# [Records for this exercise]
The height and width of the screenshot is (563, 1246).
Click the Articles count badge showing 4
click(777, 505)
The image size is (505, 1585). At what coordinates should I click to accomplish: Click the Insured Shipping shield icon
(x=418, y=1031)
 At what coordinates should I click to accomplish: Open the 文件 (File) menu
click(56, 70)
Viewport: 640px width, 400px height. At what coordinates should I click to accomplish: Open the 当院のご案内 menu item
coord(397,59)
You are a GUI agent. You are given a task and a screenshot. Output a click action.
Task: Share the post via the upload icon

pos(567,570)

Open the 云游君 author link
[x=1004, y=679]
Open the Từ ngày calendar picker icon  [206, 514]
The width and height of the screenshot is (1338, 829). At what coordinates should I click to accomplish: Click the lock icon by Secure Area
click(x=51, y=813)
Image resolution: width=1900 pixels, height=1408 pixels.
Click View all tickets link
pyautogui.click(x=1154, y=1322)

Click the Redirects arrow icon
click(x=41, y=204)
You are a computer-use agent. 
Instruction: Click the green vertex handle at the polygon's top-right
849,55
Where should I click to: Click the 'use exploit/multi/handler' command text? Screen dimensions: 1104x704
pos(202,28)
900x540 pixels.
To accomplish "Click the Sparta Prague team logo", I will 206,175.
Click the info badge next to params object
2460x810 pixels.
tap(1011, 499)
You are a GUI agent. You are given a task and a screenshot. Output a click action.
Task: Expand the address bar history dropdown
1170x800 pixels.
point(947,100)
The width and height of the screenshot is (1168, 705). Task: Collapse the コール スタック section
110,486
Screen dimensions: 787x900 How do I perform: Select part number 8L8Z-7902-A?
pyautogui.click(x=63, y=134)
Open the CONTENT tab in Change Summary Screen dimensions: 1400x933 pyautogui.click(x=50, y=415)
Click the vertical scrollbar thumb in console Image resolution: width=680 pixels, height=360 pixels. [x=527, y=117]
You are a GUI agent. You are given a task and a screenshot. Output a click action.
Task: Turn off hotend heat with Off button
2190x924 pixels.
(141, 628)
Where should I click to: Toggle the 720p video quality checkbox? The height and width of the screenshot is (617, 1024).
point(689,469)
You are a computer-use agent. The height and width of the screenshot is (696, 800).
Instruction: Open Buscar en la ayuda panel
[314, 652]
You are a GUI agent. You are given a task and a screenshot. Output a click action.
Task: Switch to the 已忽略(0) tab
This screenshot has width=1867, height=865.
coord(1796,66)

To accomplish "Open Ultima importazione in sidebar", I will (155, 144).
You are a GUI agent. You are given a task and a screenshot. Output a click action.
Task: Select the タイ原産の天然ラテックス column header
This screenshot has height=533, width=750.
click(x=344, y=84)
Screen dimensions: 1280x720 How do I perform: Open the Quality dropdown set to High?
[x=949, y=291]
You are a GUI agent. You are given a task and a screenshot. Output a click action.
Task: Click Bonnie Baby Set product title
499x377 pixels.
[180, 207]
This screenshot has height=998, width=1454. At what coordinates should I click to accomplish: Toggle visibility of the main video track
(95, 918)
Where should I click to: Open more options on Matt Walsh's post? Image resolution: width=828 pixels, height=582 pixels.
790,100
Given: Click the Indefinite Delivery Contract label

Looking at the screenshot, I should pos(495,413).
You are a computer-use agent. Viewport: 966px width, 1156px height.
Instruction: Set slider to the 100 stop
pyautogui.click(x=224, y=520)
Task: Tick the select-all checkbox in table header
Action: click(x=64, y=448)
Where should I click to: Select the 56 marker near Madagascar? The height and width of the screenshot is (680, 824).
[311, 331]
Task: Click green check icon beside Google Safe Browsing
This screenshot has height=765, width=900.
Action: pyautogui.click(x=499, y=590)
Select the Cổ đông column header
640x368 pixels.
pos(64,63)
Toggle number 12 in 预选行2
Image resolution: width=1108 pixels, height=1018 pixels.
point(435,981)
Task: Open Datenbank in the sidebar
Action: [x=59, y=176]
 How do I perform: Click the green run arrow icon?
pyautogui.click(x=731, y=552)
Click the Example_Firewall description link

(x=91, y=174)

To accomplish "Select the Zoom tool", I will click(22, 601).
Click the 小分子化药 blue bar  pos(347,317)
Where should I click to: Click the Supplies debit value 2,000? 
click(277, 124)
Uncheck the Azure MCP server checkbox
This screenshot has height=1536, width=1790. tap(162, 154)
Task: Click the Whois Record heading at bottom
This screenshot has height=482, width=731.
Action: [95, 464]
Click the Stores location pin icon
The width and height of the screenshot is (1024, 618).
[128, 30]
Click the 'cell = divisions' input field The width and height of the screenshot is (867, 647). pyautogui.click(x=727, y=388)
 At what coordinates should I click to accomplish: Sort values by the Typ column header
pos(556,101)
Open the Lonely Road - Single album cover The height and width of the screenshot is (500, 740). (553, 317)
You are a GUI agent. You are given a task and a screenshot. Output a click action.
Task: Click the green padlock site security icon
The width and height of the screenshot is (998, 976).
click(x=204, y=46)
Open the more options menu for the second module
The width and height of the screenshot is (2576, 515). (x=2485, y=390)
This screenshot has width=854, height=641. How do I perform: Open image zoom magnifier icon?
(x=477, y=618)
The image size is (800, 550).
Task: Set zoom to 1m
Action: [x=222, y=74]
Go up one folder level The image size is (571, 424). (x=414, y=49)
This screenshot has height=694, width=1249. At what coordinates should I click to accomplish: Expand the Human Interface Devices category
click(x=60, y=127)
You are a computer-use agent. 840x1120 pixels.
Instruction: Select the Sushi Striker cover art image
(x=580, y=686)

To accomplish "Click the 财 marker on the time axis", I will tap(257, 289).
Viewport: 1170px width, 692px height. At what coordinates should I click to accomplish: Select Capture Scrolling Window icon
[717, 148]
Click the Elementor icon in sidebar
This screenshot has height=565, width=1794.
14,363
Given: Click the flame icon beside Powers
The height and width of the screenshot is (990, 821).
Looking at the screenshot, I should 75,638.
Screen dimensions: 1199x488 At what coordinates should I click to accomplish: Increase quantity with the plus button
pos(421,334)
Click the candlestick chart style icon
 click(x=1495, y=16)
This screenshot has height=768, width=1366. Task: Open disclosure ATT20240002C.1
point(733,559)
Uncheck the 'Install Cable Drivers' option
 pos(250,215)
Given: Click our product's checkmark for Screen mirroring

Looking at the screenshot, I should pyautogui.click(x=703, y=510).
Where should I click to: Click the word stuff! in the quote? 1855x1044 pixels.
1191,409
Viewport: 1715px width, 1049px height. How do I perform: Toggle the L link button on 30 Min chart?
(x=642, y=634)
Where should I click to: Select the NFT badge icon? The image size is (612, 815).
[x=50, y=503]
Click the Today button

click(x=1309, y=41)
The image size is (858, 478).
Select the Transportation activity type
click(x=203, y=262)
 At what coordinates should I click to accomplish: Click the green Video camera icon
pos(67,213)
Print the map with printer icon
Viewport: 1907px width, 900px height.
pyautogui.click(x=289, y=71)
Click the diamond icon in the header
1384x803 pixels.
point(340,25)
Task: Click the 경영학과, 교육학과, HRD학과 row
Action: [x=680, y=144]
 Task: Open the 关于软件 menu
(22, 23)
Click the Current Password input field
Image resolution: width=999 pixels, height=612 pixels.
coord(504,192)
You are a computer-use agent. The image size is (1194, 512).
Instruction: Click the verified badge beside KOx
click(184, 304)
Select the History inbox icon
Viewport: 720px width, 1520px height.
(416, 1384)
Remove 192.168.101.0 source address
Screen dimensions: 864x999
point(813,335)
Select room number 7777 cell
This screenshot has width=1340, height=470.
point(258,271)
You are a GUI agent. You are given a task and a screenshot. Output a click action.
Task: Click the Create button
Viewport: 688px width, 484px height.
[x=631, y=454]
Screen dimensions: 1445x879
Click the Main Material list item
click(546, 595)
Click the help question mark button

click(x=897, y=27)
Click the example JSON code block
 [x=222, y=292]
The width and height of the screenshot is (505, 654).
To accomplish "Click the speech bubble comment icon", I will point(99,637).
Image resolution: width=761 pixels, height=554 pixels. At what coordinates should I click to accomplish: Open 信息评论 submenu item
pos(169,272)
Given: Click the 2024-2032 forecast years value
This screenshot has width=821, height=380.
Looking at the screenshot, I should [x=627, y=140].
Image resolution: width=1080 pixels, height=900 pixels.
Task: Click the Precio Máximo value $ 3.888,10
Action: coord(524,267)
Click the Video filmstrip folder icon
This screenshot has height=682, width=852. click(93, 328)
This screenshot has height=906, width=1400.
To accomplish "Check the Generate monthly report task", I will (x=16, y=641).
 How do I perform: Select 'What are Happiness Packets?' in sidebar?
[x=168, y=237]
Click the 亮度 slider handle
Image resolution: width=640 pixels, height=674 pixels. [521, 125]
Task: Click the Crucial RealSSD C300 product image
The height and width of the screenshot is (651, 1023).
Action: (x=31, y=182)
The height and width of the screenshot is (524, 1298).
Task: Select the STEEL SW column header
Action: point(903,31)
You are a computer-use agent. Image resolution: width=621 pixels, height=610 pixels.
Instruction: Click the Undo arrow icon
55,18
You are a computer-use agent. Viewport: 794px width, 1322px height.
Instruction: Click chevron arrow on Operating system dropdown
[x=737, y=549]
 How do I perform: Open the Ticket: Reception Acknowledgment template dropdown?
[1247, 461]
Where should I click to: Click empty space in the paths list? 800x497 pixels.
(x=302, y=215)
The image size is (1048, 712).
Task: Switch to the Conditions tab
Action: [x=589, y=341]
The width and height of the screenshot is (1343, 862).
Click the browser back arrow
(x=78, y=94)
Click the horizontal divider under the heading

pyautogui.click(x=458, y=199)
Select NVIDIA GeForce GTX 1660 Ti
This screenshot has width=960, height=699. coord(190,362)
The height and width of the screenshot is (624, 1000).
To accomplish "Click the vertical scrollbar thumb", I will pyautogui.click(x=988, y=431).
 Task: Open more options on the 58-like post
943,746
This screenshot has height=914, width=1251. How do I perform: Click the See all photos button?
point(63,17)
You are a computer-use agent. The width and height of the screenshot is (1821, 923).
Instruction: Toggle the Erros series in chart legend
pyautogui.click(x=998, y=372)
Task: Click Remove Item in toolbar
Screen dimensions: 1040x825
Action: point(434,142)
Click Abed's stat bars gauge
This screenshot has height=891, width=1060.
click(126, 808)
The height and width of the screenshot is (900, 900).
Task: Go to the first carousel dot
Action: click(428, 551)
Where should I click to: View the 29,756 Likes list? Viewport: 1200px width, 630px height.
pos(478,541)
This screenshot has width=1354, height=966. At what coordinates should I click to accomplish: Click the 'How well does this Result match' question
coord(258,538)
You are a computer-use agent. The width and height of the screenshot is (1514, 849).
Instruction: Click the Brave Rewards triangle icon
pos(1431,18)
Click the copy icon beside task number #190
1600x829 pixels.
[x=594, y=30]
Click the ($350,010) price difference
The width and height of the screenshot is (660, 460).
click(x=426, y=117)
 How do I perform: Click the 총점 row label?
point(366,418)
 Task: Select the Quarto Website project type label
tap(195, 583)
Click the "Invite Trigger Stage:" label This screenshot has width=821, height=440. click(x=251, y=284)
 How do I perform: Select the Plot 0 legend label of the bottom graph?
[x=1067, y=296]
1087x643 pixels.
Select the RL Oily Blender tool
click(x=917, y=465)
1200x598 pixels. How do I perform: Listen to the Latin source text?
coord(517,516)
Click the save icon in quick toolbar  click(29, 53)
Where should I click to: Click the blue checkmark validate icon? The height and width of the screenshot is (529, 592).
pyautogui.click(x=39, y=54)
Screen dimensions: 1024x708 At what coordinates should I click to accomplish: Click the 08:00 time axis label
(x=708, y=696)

# [Aim of the exercise]
From the material above, retype precisely the lines between the line holding "Viewport: 720px width, 1520px height." and the line holding "The width and height of the screenshot is (505, 654).", inclusive, and nothing beyond them.

# [Result of this exercise]
Viewport: 720px width, 1520px height.
(416, 1384)
Remove 192.168.101.0 source address
Screen dimensions: 864x999
point(813,335)
Select room number 7777 cell
This screenshot has width=1340, height=470.
point(258,271)
You are a GUI agent. You are given a task and a screenshot. Output a click action.
Task: Click the Create button
Viewport: 688px width, 484px height.
[x=631, y=454]
Screen dimensions: 1445x879
Click the Main Material list item
click(546, 595)
Click the help question mark button

click(x=897, y=27)
Click the example JSON code block
 [x=222, y=292]
The width and height of the screenshot is (505, 654).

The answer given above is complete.